» Exercise prompt:
For each line below that contains the word "agent", return that line.

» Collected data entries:
:::::
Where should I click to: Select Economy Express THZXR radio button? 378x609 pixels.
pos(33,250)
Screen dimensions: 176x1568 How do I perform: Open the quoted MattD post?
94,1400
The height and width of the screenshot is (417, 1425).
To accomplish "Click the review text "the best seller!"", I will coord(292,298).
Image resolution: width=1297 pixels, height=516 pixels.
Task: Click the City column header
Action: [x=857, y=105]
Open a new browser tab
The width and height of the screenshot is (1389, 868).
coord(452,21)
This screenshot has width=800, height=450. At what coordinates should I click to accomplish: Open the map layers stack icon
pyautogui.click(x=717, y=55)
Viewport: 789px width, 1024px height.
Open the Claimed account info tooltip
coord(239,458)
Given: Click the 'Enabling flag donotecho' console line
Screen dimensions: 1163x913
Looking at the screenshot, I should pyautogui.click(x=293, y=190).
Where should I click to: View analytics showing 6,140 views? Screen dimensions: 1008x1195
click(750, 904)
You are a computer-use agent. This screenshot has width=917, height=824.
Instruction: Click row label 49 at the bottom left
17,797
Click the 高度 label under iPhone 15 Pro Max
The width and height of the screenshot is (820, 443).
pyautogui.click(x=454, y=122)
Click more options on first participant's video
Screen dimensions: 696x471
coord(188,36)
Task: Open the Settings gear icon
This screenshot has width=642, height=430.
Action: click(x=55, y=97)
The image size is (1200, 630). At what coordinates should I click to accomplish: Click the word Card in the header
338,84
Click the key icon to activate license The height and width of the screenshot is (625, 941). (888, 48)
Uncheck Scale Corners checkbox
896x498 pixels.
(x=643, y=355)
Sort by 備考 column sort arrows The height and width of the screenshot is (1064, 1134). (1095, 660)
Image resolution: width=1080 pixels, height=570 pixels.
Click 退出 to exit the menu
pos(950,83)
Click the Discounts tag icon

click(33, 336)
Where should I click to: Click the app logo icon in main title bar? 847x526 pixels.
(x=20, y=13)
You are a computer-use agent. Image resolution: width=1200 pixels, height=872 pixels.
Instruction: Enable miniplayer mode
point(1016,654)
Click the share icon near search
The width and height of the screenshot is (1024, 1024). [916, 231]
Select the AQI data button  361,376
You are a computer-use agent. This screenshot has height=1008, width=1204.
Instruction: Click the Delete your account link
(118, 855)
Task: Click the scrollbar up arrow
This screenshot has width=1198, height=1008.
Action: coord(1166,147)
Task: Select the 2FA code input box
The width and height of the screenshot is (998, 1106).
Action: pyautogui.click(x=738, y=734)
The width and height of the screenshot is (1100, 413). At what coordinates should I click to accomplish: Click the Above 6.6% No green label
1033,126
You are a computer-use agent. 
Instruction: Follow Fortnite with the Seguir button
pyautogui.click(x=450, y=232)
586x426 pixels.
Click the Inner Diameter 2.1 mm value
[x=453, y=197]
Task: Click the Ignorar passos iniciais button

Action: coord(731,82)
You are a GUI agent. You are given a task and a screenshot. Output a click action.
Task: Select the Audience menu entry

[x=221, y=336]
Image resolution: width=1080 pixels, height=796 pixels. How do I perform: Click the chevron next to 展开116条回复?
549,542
:::::
» Result of the task:
You are a computer-use agent. This screenshot has width=917, height=824.
You are a computer-use agent. Image resolution: width=1200 pixels, height=872 pixels.
You are a computer-use agent. This screenshot has height=1008, width=1204.
You are a computer-use agent. 
You are a GUI agent. You are given a task and a screenshot. Output a click action.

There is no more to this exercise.